Records shown Start Marker

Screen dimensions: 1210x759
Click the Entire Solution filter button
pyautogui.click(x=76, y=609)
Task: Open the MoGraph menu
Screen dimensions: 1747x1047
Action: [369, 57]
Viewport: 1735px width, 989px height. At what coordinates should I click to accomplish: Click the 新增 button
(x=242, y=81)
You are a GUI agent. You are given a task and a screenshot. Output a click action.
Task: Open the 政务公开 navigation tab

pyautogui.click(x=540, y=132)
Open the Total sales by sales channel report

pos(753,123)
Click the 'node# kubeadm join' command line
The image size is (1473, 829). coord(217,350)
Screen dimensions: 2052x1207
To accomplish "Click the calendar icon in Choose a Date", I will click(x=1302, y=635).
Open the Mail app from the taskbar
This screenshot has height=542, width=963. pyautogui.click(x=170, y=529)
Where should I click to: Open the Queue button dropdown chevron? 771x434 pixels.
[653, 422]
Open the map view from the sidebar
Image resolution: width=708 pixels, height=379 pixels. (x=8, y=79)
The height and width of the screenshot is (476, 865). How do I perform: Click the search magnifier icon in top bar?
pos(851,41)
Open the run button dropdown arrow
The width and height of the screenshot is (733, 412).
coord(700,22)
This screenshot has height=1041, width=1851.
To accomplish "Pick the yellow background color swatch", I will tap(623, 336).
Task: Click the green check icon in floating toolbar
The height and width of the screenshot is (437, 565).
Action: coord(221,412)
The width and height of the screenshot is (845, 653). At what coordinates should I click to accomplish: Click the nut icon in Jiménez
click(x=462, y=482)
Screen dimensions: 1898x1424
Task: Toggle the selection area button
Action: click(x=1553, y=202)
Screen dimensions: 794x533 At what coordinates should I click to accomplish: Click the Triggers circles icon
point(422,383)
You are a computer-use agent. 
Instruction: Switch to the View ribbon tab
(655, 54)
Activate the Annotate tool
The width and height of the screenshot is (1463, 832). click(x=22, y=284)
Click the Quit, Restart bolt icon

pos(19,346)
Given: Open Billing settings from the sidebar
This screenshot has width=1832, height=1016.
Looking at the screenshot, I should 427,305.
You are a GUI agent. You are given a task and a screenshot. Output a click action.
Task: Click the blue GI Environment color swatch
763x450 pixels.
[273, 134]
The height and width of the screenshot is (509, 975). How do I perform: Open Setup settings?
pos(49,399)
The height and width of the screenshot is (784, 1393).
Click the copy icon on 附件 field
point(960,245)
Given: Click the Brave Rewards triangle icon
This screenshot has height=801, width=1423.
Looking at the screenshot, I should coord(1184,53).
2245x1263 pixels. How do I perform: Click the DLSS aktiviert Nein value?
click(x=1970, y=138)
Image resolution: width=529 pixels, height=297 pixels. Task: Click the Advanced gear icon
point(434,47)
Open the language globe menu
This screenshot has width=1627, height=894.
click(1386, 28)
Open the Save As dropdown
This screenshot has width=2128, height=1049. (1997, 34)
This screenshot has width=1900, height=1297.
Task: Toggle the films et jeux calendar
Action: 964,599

Records shown End Marker

Assigned task:
Take the line above containing "This screenshot has width=1832, height=1016.", the line containing "Given: Click the Brave Rewards triangle icon", and all lines in between, and copy them exactly without anything else.

Response below:
This screenshot has width=1832, height=1016.
Looking at the screenshot, I should 427,305.
You are a GUI agent. You are given a task and a screenshot. Output a click action.
Task: Click the blue GI Environment color swatch
763x450 pixels.
[273, 134]
The height and width of the screenshot is (509, 975). How do I perform: Open Setup settings?
pos(49,399)
The height and width of the screenshot is (784, 1393).
Click the copy icon on 附件 field
point(960,245)
Given: Click the Brave Rewards triangle icon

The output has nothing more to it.